The Science of Human Behavior
As the principal asset manager for The People’s Pension, State Street Global Advisors wanted to better understand people’s savings and retirement consumption behaviours — and in 2015 it undertook a sophisticated longitudinal study,2 co-sponsored by The People’s Pension, that involved an in-depth examination of the challenges and behaviours of around 100 people over the course of a year. Study participants were asked to blog and record short videos as they wrestled with their transition to retirement.“
Over time we really got to love the people in this study,” says Nigel Aston, global head of DC proposition and strategy. “In the process, you learn not only how people feel about their savings, you also get a much richer picture of how we make decisions and what actually spurs us to action.”
They found some surprising conclusions. For one, despite a historic industry focus on regulated financial advice, people were getting their insights from very different places. Nigel points to one blog post gathered during the study in which a man describes a retirement “brainstorming session with the lads in the pub.” Nigel adds, “The study also showed that fear of not saving enough is less motivating than previously believed.” And while the study found people exhibit very different behaviours as consumers — how they spend their money — “As savers, we tend to be more similar to one another than we might imagine,” Nigel says.
The most important conclusions forced State Street Global Advisors to take a hard look in the mirror. “Our industry often tries to funnel people into decisions 10 or 15 years before they retire,” Nigel says. “Our research showed we need to be responsive to the changes that happen during our lifetimes, even after retirement — marriage, bereavement, employment changes, health issues. As a result, we’d recommend a ‘keep your options open’ approach with asset allocation and income options that,” as Nigel puts it, are “flexible enough to adapt to those changes in life circumstances over time.”

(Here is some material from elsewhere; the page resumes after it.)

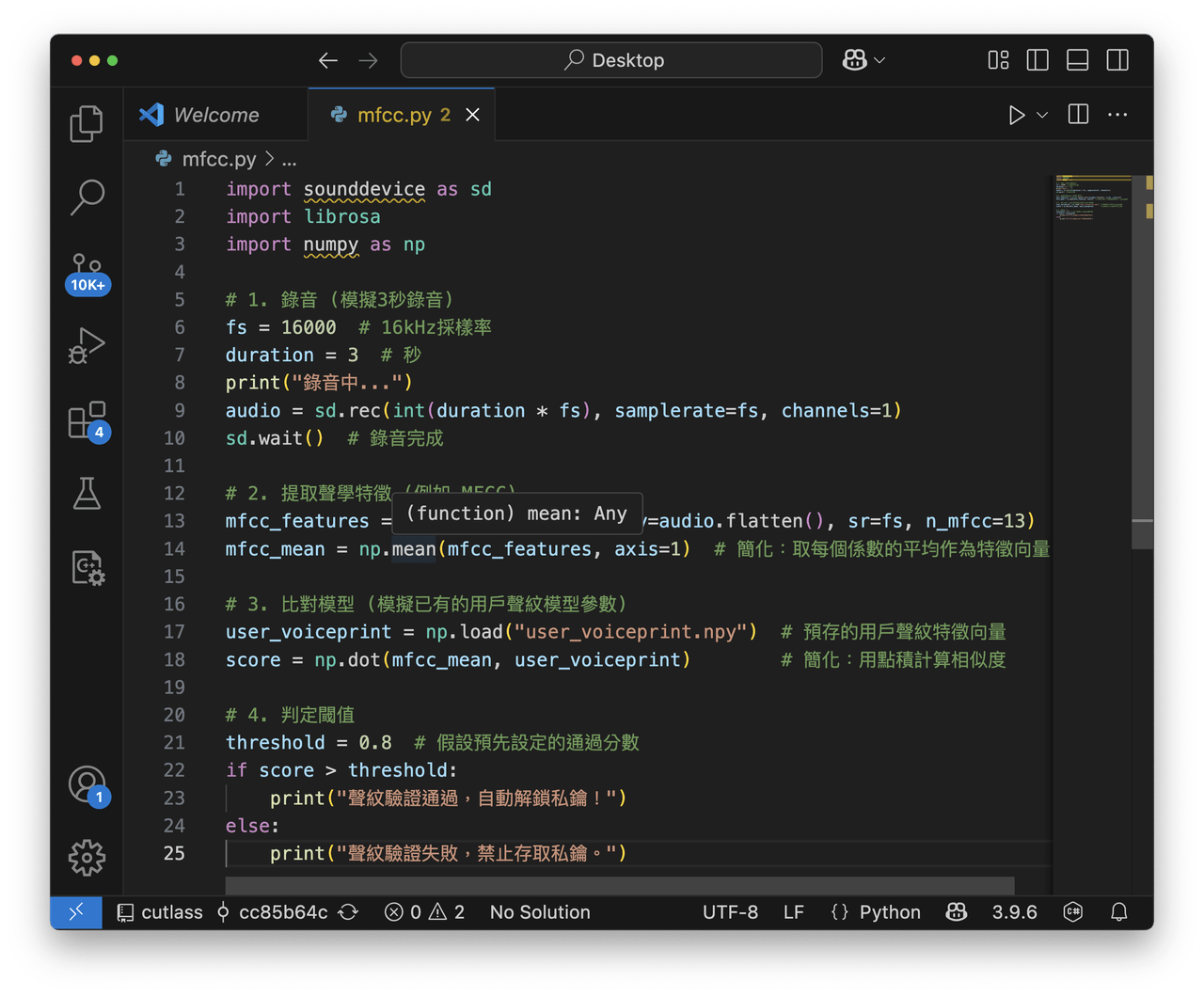This screenshot has width=1204, height=996.
Task: Click the Desktop command center search box
Action: 611,60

Tackling Retirement at Scale
With private sector employee participation in retirement plans in the UK soaring by 20 percent in less than two years,3 State Street Global Advisors began to wonder whether some of the insights learned “across the pond” could benefit another market: the United States, which is beset by low savings rates and serious gaps in access to employer-sponsored retirement savings programs, but with little political appetite for a European-style mandated program.
Even still, Melissa Kahn, who heads up retirement policy strategy in the American market, believes a pragmatic approach might work in the US — particularly one focused on small businesses, which policymakers support and where half of all workers do not have access to a savings plan. “The 401(k) is hardly perfect,” she says. “But we can’t let the perfect be the enemy of the good.”
From Inertia to Action State Street Global Advisors began a full-fledged retirement education campaign targeted at policymakers, including a 2016 open letter to Congress penned by then CEO Ron O’Hanley urging workplace retirement savings coverage for all Americans and an extended series of meetings with members of Congress on both sides of the aisle. The legislation introduced by Rep. Neal, the ranking member of the House Committee on Ways and Means, requires private employers to auto-enroll all workers in a retirement plan. Thanks to a combination of automation and default investment solutions similar to those in the UK, and an array of tax credits and incentives to encourage small businesses to offer affordable savings plans, Melissa believes that Neal’s bill has growing support. More important, it is helping change the tenor of discussions inside the Capital Beltway.
“It’s not unlike what we learned about inertia in our studies of human behavior in the UK,” she says. “When you change the conversation from one of fear and inaction to one about education and what is achievable, new things become possible.” Even in today’s fractious political environment? Melissa laughs and adds, “Particularly in this environment.”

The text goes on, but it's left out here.